You work hard, you do the right thing, and the inevitable happens. Someone comes along and begins to give you a backhanded compliment, or if you have the misfortune, a backhanded comment. You are left with a bad taste in your mouth and your day starts to turn sour. When people belittle you and your efforts, here are five respectful and empowering ways to sweeten those moments of rejection.
1. Never give someone a reason to not like you.
People will say what they want and think what they want, no matter the subject or person of choice. It will not matter who you are or what you do, someone or another manages to pay you their two cents. You have to remember, you did not give them reasons to justify their words or actions towards you. These people who exhibit unwarranted thoughts about you are just another drop in the ocean. They do not define your good intentions or self-worth. They are not for you and you need not place any investigation or worry into the mystery of why they do not like you. You do not have to reason with them any further. Simply look forward to the people who care to be curious and open-minded about you.
2. Kill them with kindness.
The dead push up daisies, but you plant the seed. Some people will smile proudly knowing they have said something cruel or disheartening to get a rise out of you but look at this as an opportunity. Every moment is a chance for you to choose how you react. Ten percent of life is what happens to you, it is out of your control. Ninety percent of life is what you do about it. Use your words to encourage, not discourage, civil discourse. Say what matters and say it with an honest purpose. State your case and let them respond how they will; you cannot control others, but you can control yourself. Be a good example others have yet to show themselves.
3. Turn the "No's" into a "Yes."
The poet Sylvia Plath had this to say about rejection: "I love my rejection slips. They show me I try." She was talking about the process of writing literary submissions for publication, but her attitude still stands. This is the mindset it takes to find the success you want out of life. Despite all the people that deny you and your work, there are people that see potential and promise in you. It does not matter how many people say "No" to you. What does matter is the number of times you can get back to work and look forward to that one "Yes." You are working for the "Yes's" in your life. Forget the dream-killers and eye-rollers, they lack the hope and drive you have in what you do. They do not do what you do and do not do it like you do. For every "No" there is a "Yes."
4. Let your work speak for you.
Sometimes no matter how endearing your elevator pitch sounds or how carefully crafted your resume is, people still find fault where there might not even be any. Your accomplishments are your own and that is something to take pride in. Of course, the right amount of pride separates you from the rest and for the better.

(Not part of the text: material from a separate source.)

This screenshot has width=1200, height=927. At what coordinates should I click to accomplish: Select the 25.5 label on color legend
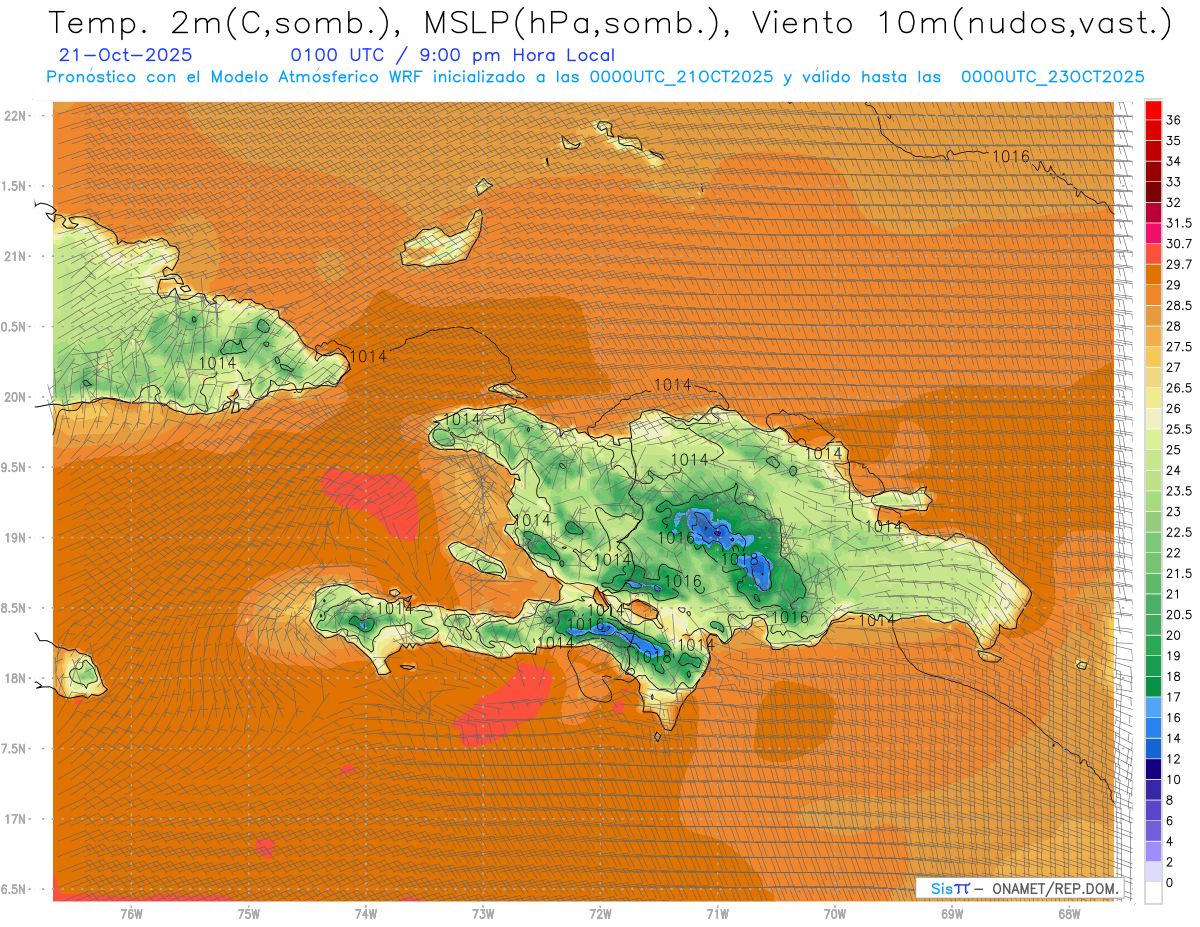click(x=1179, y=429)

Pride and confidence must not become virtues or vices that exceed who you are. The work you put out is an extension of who you are and no one can take that away from you. Work speaks for itself and yourself best, so focus on your goals and let your results stand in for your words people did not value. Your best is rarely seen at the moment of inspiration, usually after the final stroke of the brush has wet the canvas. It is your goal to show that stalwart work ethic in good times and in bad.
5. Your process will protect you.
Keep working. Rule out the distractions and the doubts, the fears, and the flippant fools. Know that your process will save you in trying times. Work against all odds. At some point, things turn even and add up, but you have to be dedicated and diligent. Your sights are seen only through your eyes and your need is to show others what you see. Until then, your skill, your talent, will be honed with consistency. Show up to your work even when you have not been hit with inspiration. The Kodak moment will present itself through your process. Due diligence is the price of success. Eyes on the prize and nose to the grindstone. No one knows your work better than you.
Be the trampoline that bends the will of gravity-like rejection long enough until you can fly.